Sorgulama bittiğinde , polis bir süre şehirden ayrılmamam gerektiğini söyledi. Benim de kendimi şüpheli konumuna düşürmek gibi bir niyetim zaten yoktu. Polis arabasının sesleri kafamın içinde dönüyordu. Kapımı kapattığımda kendimi yatağa atmam belki bu yüzden , belki de Edward'ın ölümü yüzünden geçirdiğim şoktandı.
-"Tiffany'nin söylediklerini duydun mu ? Beni katil olmakla suçladı. Tam bir aptal."

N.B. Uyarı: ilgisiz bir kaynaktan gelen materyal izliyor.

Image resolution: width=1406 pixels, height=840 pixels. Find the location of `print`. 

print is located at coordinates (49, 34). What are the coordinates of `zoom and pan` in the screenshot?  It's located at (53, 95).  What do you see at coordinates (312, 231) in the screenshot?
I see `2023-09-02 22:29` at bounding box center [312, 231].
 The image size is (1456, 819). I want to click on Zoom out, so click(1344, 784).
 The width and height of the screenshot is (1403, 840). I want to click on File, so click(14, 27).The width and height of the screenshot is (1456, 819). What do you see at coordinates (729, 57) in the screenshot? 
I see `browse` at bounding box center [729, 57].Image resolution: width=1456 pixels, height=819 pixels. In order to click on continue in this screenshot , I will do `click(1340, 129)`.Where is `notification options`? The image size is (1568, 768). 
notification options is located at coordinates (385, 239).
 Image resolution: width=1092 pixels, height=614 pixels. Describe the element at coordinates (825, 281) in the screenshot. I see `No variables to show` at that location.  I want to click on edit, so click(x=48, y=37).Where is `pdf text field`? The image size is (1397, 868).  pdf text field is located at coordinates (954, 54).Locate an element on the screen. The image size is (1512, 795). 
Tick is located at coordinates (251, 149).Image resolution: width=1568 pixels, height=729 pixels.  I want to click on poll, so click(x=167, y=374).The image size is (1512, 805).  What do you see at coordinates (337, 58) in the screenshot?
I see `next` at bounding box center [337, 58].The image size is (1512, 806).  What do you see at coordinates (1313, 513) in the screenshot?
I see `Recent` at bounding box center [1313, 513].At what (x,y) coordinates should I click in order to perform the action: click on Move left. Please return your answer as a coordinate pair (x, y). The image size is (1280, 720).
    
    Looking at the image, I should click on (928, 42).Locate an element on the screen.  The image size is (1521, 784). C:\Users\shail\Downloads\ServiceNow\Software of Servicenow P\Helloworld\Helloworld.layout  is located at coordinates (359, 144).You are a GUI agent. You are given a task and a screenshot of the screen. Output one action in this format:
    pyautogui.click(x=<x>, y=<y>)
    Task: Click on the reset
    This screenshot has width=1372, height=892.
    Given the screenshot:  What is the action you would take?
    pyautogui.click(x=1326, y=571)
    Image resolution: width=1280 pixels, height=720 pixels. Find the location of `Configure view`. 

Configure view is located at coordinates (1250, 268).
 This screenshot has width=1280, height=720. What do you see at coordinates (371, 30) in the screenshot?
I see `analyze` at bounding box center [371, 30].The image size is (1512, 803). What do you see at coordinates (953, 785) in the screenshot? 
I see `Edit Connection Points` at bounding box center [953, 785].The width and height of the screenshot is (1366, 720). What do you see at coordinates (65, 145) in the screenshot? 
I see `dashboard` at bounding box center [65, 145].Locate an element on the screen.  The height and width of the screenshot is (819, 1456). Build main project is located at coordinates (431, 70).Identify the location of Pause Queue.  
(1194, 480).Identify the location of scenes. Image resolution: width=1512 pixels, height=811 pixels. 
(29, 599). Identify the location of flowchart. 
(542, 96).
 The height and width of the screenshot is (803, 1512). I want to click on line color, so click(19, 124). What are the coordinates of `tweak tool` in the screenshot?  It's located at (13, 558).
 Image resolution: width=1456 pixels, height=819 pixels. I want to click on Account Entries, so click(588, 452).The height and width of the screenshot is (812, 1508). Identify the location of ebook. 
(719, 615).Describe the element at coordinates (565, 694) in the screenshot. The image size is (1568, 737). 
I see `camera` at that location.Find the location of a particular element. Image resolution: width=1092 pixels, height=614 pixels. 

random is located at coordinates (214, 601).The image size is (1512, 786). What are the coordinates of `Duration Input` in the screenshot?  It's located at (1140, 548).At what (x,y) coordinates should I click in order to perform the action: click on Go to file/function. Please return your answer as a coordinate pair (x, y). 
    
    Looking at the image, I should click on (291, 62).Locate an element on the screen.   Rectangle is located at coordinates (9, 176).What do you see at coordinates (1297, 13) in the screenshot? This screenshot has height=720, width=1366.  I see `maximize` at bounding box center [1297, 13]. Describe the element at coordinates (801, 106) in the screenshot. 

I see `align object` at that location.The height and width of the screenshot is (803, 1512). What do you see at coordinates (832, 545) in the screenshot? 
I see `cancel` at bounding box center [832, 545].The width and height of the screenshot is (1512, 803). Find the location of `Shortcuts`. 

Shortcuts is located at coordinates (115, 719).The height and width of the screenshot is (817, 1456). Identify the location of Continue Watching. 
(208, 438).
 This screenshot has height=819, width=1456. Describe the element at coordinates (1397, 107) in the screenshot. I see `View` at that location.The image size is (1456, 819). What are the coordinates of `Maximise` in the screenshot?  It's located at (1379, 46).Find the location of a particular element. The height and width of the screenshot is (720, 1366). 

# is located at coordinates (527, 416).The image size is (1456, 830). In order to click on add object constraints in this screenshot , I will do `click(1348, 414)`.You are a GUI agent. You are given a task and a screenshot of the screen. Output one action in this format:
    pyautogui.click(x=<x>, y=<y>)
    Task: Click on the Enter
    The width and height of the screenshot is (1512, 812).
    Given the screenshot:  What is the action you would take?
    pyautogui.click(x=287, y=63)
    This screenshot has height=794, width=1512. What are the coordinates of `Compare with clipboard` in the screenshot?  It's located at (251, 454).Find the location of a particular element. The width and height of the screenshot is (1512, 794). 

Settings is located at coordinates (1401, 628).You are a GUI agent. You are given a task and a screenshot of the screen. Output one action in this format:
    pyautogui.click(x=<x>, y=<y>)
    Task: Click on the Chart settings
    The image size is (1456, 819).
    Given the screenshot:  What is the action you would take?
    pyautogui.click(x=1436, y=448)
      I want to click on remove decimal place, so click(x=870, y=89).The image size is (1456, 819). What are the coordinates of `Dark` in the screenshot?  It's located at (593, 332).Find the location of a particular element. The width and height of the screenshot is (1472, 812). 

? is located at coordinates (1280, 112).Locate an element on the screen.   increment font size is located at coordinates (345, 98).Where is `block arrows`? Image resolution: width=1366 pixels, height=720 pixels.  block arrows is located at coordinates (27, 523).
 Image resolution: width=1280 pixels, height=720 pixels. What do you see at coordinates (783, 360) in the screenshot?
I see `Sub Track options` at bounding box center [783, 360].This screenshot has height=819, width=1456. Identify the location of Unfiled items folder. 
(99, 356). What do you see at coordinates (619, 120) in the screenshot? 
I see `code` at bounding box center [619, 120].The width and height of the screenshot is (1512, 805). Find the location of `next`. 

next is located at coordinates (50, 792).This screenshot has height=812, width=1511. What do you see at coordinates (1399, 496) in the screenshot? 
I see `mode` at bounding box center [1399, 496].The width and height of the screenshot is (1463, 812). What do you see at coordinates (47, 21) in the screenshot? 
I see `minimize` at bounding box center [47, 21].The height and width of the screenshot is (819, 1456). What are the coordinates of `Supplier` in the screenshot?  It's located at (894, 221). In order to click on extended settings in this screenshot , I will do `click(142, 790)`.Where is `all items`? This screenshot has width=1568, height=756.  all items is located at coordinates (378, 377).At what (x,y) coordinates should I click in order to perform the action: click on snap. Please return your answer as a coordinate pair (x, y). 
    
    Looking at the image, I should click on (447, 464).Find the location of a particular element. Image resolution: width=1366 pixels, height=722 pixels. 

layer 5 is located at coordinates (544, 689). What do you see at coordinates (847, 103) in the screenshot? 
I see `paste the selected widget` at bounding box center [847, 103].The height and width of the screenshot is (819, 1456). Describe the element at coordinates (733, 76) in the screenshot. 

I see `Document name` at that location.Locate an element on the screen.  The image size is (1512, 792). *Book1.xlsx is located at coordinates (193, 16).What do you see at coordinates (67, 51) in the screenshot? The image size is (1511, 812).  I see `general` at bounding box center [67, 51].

Her zamanki gibi Martin'den bir tepki gelmemişti. Sadece başucumda öylece dikiliyordu.
-"Beni onayladığını varsayıyorum."
Katil demek anatomi biliyordu? Gerçekten de kalbinin tek darbeyle isabet alınıp işinin bitirilmesi düşününce temiz işti. Acaba katil kimdi? Güçlü olduğu kesindi , iri birisi olabilirdi belki de? Mesela Edward'ın fitnesstan takıldığı kıro erkek arkadaşlarından birisiydi? Ama onların daha anatomi kelimesinin anlamını bilmediğinden emindim , bu kas yığınlarından birisinin insan anatomisi hakkında uzmanlaşması gerçekten ilginç olurdu. Ama darbe hep en beklenmedik kişilerden gelirdi. Sonuçta bize zarar verebilecek insanlar , genelde bizi tanıyan kişiler olurdu.
"Her düşmanımla bir kahve içmişliğim vardır." sözü boşuna değildi.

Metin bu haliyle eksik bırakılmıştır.